Dieses kraftvolle christliche Zeugnis für das Evangelium der Liebe und Vergebung inmitten des Hasses hatte einen positiven Einfluss auf die Haltung vieler Muslime gegenüber dem Christentum und den Christen. Es weckt die Neugier auf den christlichen Glauben und das Evangelium der Vergebung und veranlasst viele, sich zu fragen: “Was für ein Glaube ist das? Inzwischen sind viele Christen durch das Zeugnis derer gestärkt worden, die mutig Liebe und Vergebung verbreiteten und ihnen inmitten des Leidens ein neues Missionsgefühl verliehen haben.
Wenn ein Christ seinem Nächsten die Sünde vergibt, die dieser gegen ihn begangen hat, wird der Glaube für alle sichtbar. Vergebung ist kein Werk, das uns mit Gott ins Reine bringt. Das Gleichnis zeigt deutlich die Ordnung des Heils. Aber das sichtbare Zeichen der Vergebung ist uns als eine große Bestätigung und ein Trost gegeben worden, damit wir sehen, dass unser Glaube real ist. Wir wissen, dass wir aus dem Tod ins Leben übergegangen sind, weil wir die Brüder lieben (1 Joh 3, 14).

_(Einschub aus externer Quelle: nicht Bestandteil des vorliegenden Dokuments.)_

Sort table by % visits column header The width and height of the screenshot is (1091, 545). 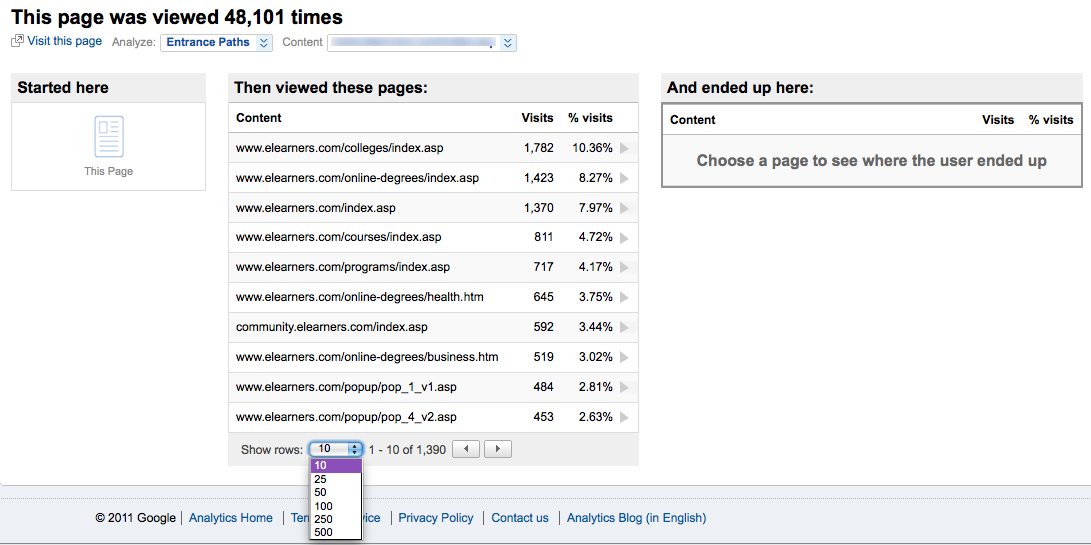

Wir können unsere schmerzlichen Erinnerungen nicht auslöschen. Weil wir uns so gut an unsere Vergangenheit erinnern, beunruhigt sie uns weiterhin, insbesondere unsere Sünden und die Vorfälle in unserem Leben, die wir nicht vergeben können. Was Jesus also von uns verlangt, ist nicht so sehr, daß wir die verletzenden Vorfälle vergessen, sondern daß wir die Ereignisse im Licht der Liebe und Barmherzigkeit Gottes annehmen, damit sie uns nicht mehr emotional und geistlich verletzen.
In seinem berühmten Buch “Die Sinnsuche des Menschen” stellt Viktor Frankl fest, dass unsere endgültige Freiheit, die uns niemand nehmen kann, darin besteht, wie wir unsere Lebensumstände betrachten wollen. Es besteht kein Zweifel daran, dass der Geist des Evangeliums, der auf der Barmherzigkeit Christi selbst und seiner Art zu vergeben beruht, uns die Möglichkeit gibt, all die erlittenen Vergehen zu betrachten und um Vergebung zu bitten, die uns wirklich frei macht.

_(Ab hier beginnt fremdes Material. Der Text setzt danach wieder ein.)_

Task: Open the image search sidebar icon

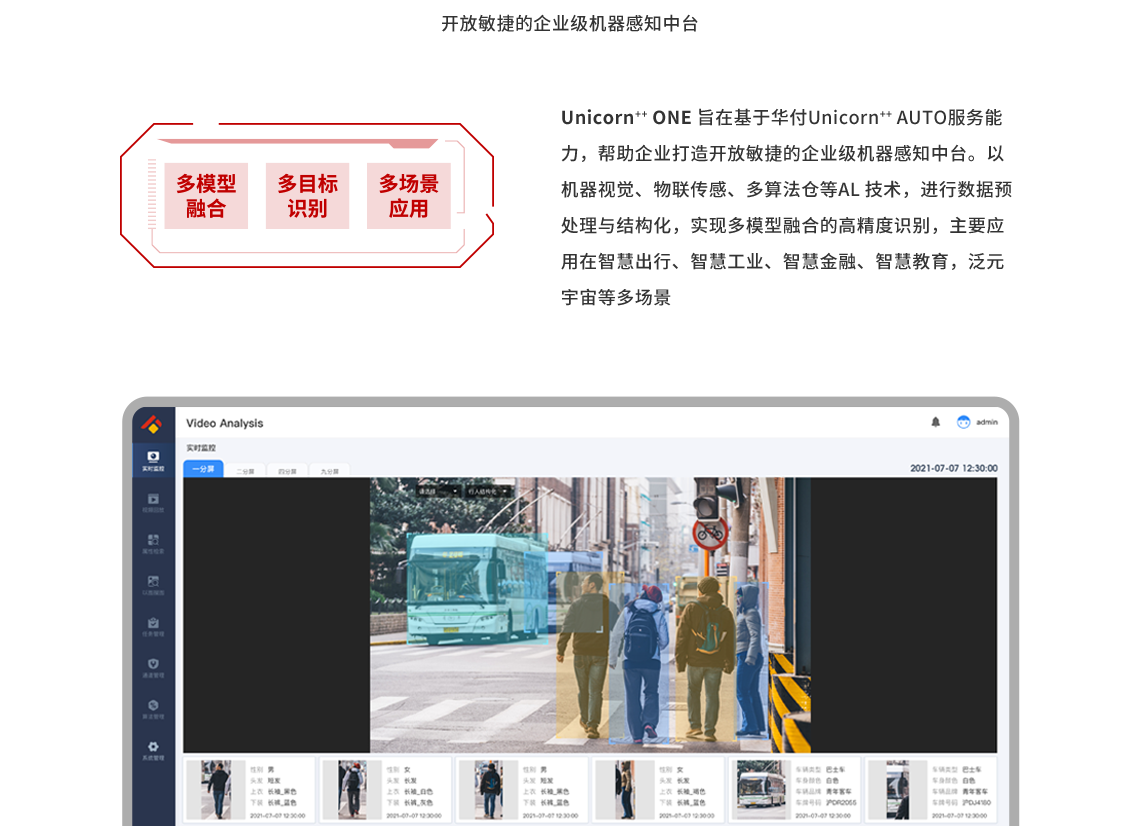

Ich möchte mit einer kleinen Geschichte über den derzeitigen und geliebten Papst Franziskus schließen. Nur um zu zeigen, dass Vergebung auf viele Arten ausgedrückt werden kann, immer originell, subtil, kreativ… und inspiriert.
Als Papst Franziskus Pfarrer in Argentinien war, traf er eine Mutter mit kleinen Kindern, die von ihrem Mann verlassen worden waren. Sie hatte kein festes Einkommen. Wenn Gelegenheitsjobs knapp waren, prostituierte sie sich, um ihre Kinder zu ernähren und ihre Familie zu versorgen. Während dieser Zeit besuchte sie die örtliche Gemeinde, die versuchte, ihr zu helfen, indem sie Nahrungsmittel und materielle Güter anbot.

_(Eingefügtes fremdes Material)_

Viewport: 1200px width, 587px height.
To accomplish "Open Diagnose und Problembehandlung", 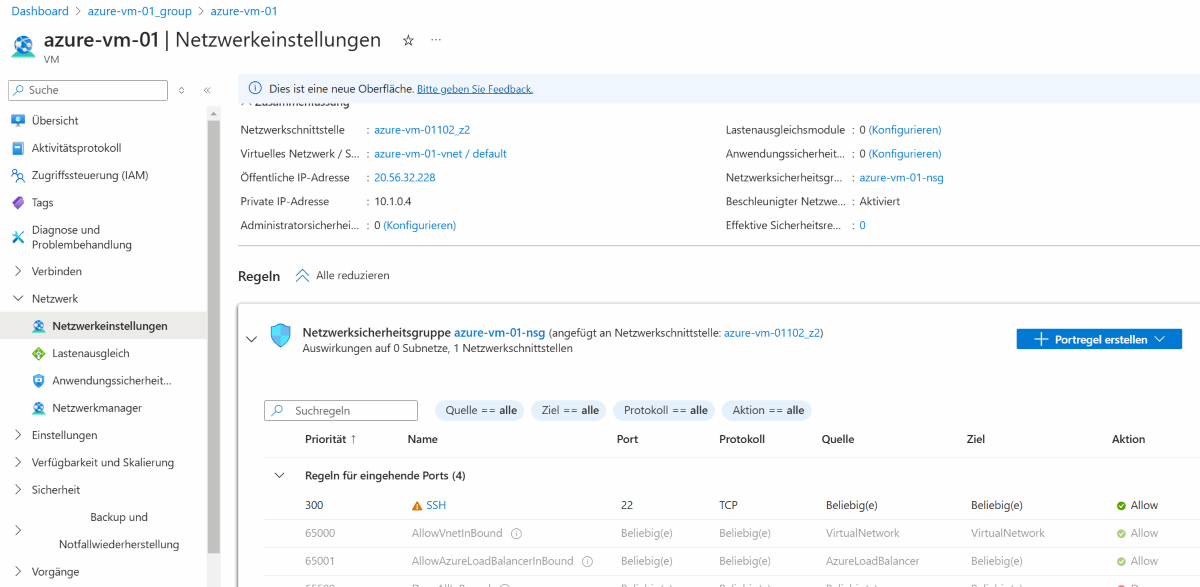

An einem Tag in der Weihnachtszeit besuchte die Mutter den Pfarrer, Pater Jorge Bergoglio, und bat ihn, sie zu besuchen. Er dachte, sie wolle ihm für das Lebensmittelpaket danken, das die Pfarrei ihr geschickt hatte. Haben Sie es erhalten? Pater Bergoglio hatte sie gefragt. Ja, ja, auch dafür danke ich Ihnen, erklärte die Mutter. Aber ich bin heute hierher gekommen, um Ihnen zu danken, weil Sie nie aufgehört haben, mich Señora zu nennen (auf Spanisch, die formale Behandlung für eine Dame).